→ DIRECTIONS FOR THIS TASK
In the abstract on simulating mandibular fractures, how many regions on the mandibular surface can the user choose from to inflict the virtual injury? Please answer in a few words.

→ TEXT EXCERPT
# # # # # # #

Kober, C. / Stübinger, s. / Hellmich, C. / Sader, R. / Zeilhofer, H.-F.

Pages: 175 - 181

Purpose: Despite remarkable progress within the last decade, the treatment of mandibular fractures is still a highly discussed topic in oral and cranio-maxillofacial surgery. The possible traumatologic scenarios are characterized by high variability. A current project is focused on esimulation of traumatologic cases given by clinical radiographs by means of finite element method. Methods: The applied finite element model of the mandible is very refined, providing detailed dental anatomy especially of the periodontal ligament. The mandible was modelled as inhomogeneous and anisotropic. The temporomandibular joints were realized as simplified joint capsules, wherein the mandibular condyles are freely mobile with certain limitations. The user has the choice of 5 regions on the mandibular surface where the virtual injury can be inflicted. Power and direction of the impact force vector can be set at will. The masticatoy system including the digastrics and the mylohyoid muscles can be activated. Results: The situations given by radiographs could be eproduced by a simulation scenario characterized by high compressive strain at the location of fractures. If masticatory muscles were activated and teeth clenched, the stress/strain profiles were qualitatively changed. Discussion: The approach may be of benefit for optimized behavior with regard to certain sports or vocations. For forensic analysis, the method will contribute by elimination of scenarios not matching the given fracture locations. Nevertheless, the immediate purpose of our approach is a better understanding of the injured organ’s condition. Fractures of bone as an adaptive biological tissue differ fundamentally from mechanical failure in engineering. Many of our trauma simulations showed elevated stress/strain around the fracture, leading to the suggestion of weakened bone there. This finding was confirmed by surgical observation.

# # # # # # #

[Stored data entries]
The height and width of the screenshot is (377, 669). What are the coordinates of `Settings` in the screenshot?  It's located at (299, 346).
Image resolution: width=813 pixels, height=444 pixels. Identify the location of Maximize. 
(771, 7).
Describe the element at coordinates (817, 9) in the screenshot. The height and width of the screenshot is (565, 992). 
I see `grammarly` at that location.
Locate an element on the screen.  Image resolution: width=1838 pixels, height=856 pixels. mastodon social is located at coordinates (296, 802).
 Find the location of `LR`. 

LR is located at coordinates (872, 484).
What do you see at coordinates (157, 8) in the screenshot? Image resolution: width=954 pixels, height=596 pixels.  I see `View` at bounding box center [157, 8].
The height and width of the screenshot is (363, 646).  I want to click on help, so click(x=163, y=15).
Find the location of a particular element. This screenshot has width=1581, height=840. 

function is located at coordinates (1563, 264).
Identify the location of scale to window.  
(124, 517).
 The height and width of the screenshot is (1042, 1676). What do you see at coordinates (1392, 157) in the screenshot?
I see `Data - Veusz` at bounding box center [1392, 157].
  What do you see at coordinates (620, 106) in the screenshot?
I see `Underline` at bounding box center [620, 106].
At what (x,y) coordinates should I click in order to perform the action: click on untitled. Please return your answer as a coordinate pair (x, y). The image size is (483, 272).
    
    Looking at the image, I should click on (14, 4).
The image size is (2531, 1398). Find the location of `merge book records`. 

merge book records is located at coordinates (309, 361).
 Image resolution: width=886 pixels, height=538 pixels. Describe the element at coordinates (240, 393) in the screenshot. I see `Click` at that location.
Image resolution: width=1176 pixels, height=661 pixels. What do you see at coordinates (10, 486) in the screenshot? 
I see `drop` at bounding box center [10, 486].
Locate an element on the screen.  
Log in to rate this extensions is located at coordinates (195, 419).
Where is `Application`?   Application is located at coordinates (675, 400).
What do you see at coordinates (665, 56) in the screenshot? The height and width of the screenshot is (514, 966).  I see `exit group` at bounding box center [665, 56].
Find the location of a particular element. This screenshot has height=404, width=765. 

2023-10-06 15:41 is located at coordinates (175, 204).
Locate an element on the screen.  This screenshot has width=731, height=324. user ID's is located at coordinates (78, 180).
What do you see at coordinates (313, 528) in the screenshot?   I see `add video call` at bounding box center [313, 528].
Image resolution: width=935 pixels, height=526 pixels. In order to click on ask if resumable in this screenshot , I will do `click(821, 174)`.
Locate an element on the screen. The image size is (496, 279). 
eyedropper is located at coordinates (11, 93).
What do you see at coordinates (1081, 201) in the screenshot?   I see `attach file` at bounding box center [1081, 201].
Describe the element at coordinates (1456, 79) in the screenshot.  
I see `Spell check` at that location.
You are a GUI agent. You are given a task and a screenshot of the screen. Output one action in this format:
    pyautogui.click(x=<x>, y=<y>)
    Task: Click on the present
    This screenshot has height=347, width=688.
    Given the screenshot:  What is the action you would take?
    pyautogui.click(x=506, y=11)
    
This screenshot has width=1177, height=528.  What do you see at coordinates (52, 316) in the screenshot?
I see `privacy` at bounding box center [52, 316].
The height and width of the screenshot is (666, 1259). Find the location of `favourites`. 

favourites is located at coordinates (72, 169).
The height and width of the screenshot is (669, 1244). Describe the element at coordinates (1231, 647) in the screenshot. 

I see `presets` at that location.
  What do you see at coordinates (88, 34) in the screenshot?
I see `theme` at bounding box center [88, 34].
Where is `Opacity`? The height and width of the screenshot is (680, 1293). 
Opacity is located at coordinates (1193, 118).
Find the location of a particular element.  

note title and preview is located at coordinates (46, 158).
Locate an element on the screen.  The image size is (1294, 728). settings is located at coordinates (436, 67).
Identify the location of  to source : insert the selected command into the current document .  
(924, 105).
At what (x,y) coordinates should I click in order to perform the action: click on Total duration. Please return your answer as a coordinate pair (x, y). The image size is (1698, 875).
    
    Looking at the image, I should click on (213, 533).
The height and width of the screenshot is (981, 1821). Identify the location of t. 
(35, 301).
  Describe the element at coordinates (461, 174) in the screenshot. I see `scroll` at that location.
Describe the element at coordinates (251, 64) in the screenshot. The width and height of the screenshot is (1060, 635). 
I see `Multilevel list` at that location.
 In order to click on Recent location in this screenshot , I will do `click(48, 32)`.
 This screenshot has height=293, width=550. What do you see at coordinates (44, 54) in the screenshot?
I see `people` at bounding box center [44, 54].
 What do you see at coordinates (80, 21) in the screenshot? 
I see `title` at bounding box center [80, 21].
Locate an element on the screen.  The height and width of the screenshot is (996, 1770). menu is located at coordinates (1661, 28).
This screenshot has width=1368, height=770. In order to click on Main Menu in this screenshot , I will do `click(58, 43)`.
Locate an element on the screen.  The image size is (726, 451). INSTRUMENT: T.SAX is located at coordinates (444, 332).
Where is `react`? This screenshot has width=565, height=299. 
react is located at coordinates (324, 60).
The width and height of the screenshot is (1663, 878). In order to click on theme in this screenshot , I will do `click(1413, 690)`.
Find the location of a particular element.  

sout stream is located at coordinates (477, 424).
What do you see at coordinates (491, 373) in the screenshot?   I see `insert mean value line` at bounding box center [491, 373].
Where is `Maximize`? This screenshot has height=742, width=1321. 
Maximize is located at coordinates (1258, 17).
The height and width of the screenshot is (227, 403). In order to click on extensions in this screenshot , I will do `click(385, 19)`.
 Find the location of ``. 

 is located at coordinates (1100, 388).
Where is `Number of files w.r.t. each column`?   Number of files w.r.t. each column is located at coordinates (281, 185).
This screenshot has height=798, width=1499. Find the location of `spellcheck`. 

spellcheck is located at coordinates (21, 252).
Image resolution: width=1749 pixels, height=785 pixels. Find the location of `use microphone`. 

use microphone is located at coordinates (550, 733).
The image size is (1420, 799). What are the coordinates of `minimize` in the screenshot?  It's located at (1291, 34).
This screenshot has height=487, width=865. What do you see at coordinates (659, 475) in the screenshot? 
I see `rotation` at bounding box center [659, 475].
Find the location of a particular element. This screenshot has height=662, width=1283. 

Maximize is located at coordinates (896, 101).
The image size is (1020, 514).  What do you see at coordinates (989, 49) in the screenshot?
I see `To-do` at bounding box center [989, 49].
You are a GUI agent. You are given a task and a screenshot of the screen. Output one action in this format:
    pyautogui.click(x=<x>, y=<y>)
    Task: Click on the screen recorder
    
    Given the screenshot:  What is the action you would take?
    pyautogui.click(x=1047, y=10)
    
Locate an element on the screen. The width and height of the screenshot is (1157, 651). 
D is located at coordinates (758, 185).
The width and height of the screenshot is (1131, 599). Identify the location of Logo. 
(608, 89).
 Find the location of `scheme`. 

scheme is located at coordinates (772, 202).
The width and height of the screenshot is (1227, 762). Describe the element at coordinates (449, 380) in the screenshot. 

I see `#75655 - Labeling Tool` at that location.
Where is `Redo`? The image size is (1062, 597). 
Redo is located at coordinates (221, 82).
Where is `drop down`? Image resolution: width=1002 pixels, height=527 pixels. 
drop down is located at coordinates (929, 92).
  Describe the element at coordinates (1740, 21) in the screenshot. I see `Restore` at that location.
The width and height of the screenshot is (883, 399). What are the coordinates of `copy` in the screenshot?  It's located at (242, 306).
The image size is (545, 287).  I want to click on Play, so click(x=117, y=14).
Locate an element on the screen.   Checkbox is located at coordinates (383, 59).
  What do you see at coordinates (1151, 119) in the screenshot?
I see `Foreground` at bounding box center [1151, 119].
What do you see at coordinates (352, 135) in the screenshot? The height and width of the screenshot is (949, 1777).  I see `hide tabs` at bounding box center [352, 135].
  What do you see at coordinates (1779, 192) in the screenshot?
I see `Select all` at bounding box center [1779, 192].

# # # # # # #

→ ANSWER SECTION
Five regions.